Let's say you have a dataset of images and you want to assign each an overall quality score. Normally trying to score/rank images can be extremely difficult. Even if your dataset is small (1000 images), performing ELO ranking can take a lot of manual comparisons (10k in the case of 1k images). As someone who has done a lot of manual image vs image comparisons, each comparison is no easy feat. There are many factors to consider: framing, execution quality, resolution, compression artifacts, etc. All while trying to be unbiased with respect to content and subject.
Instead, you could train a model to do the scoring based on a small pairwise preference dataset. Then use that model to score your overall dataset. But I know from experience that even at 5k pairwise preferences, you can only get decent results from finetuning an existing vision model (like CLIP).
Additionally, training these types of models is surprisingly subtle. Everything from: the selection of images to compare, which pairs of images to compare, building a non-poisoned validation set, metrics to measure model performance, etc.
That's where JoyQuality steps in.
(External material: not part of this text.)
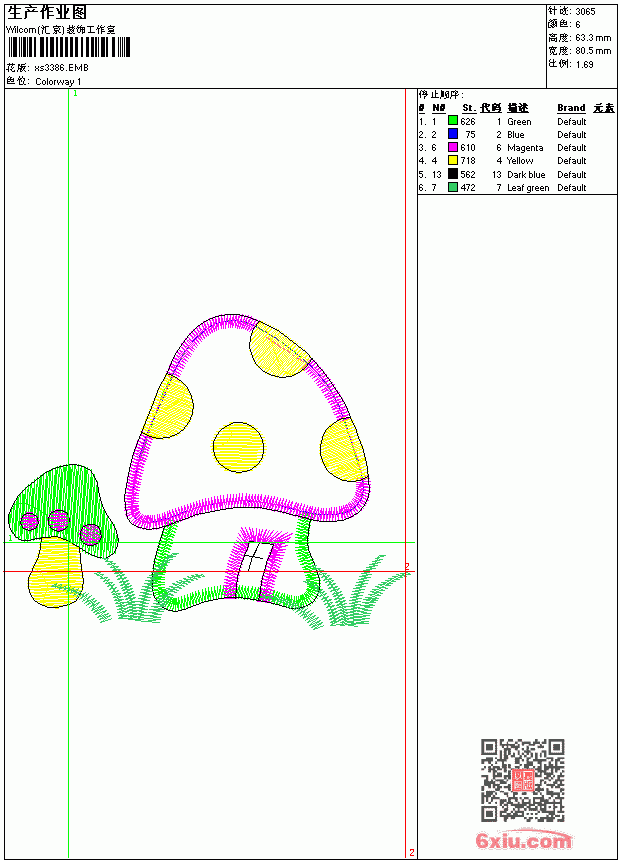Select the Magenta 610 color swatch
Image resolution: width=620 pixels, height=860 pixels.
[453, 147]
JoyQuality was trained on a broad, diverse array of images and 100k carefully selected pairwise preferences, while also being tuned across a range of metrics to ensure robust performance. By using JoyQuality as your base model, you can quickly build a small personal preference dataset (e.g. 1k pairs) and then train on top to build a robust IQA model.
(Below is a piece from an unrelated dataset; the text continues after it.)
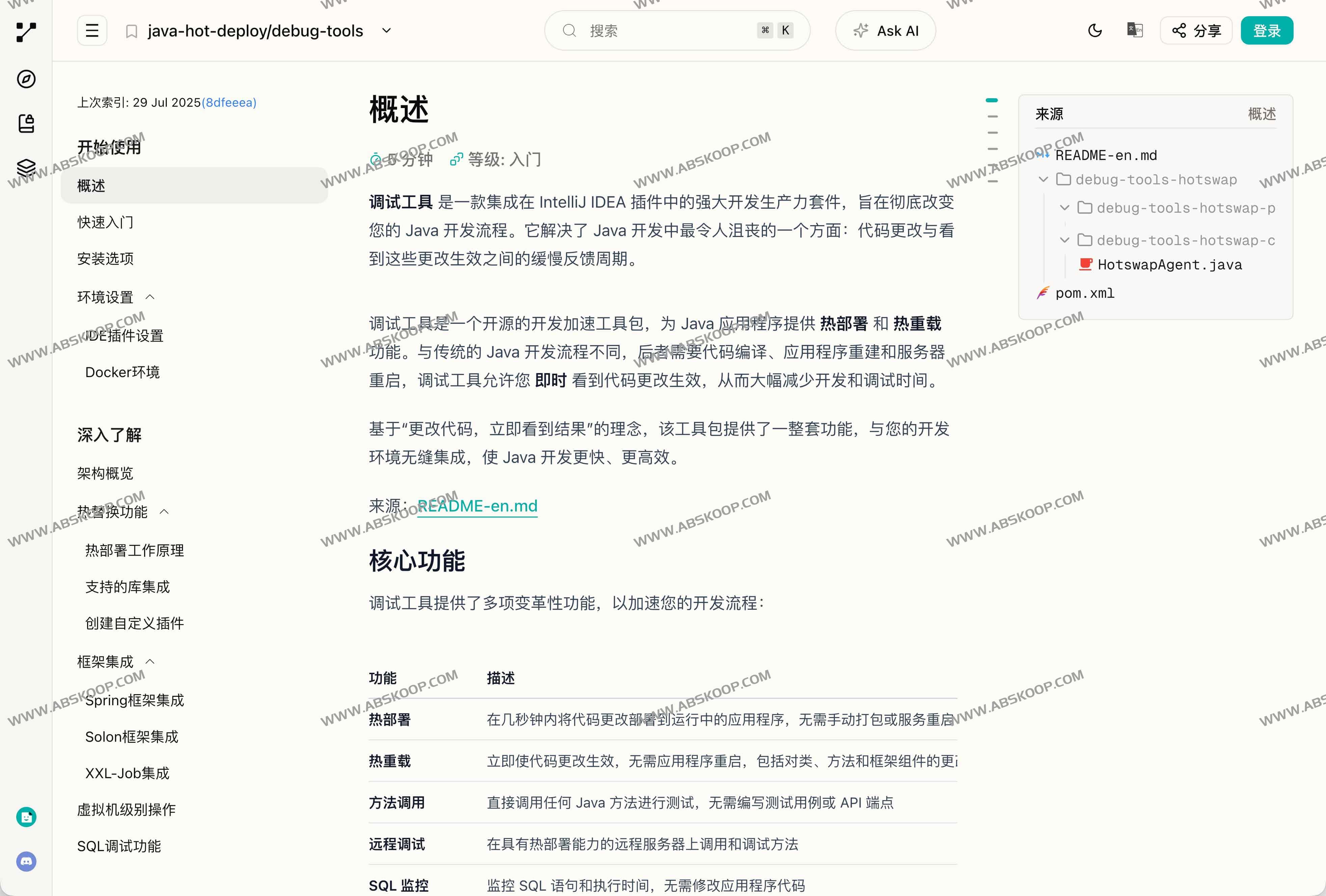This screenshot has height=896, width=1326.
Task: Open the Discord icon at bottom left
Action: (x=26, y=861)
As an example, on my own personal preference dataset (which was completely excluded from JoyQuality's training), JoyQuality starts at 75% accuracy and finishes at 80% accuracy in only 77 steps (256 batch size). All while also maintaining robust AURC, Brier, ECE metrics, and >98% accuracy on simple JPEG and low-resolution tasks. (Performance on the latter two tasks is easy to lose on poorly trained models). When trained from so400m-512 directly instead of JoyQuality, various robustness metrics such as the JPEG and low resolution tasks only got to 90% and 80% respectively.
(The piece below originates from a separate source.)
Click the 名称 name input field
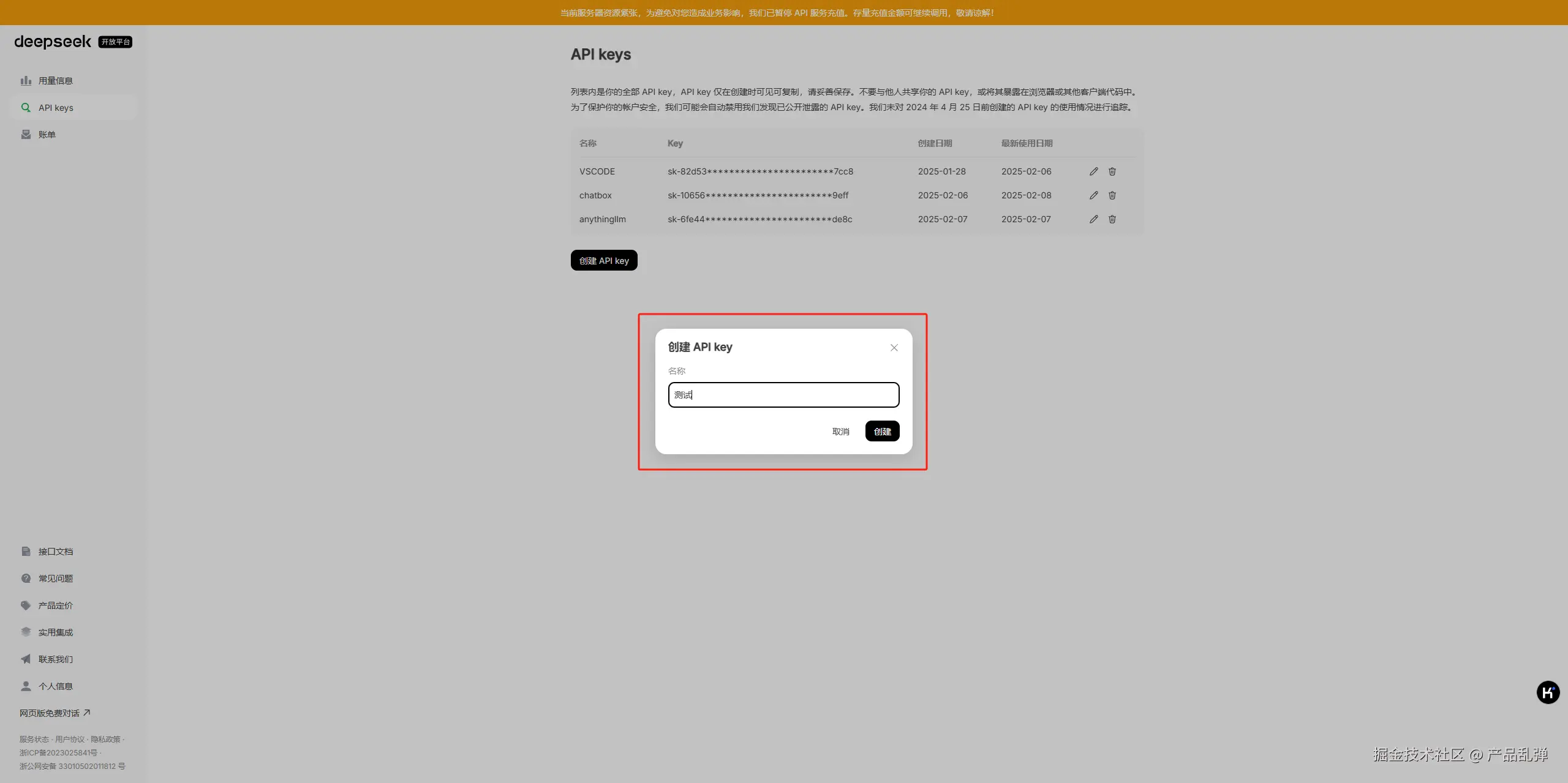Image resolution: width=1568 pixels, height=783 pixels. (x=783, y=395)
JoyQuality is built on top of SigLIP 2's so400m-512 model. This is an exceptionally well trained vision model from Google, similar to OpenAI's CLIP, but with much better finetuning dynamics. Unlike older Aesthetic models like the ones used for SD1.5 and SDXL, JoyQuality has an input resolution of 512x512, enabling it to see and differnetiate small details.
During training, both JPEG and low-resolution validation tasks were measured. These tasks were built by taking the set of validation images and corrupting them, building simple pairs of original-vs-corrupt pairs to test the model against. For JPEG corruption, the image is compressed until it loses at least 70% of its information. For resolution corruption, images are downscaled to between 50% and 90% of its original size, before being scaled back up using a randomly selected upscaling algorithm. This simple benchmark is able to quickly differentiate models with a low input resolution (such as CLIP's 224 or 336), which struggle especially with the low resolution test. JoyQuality, however, achieves over 99% accuracy.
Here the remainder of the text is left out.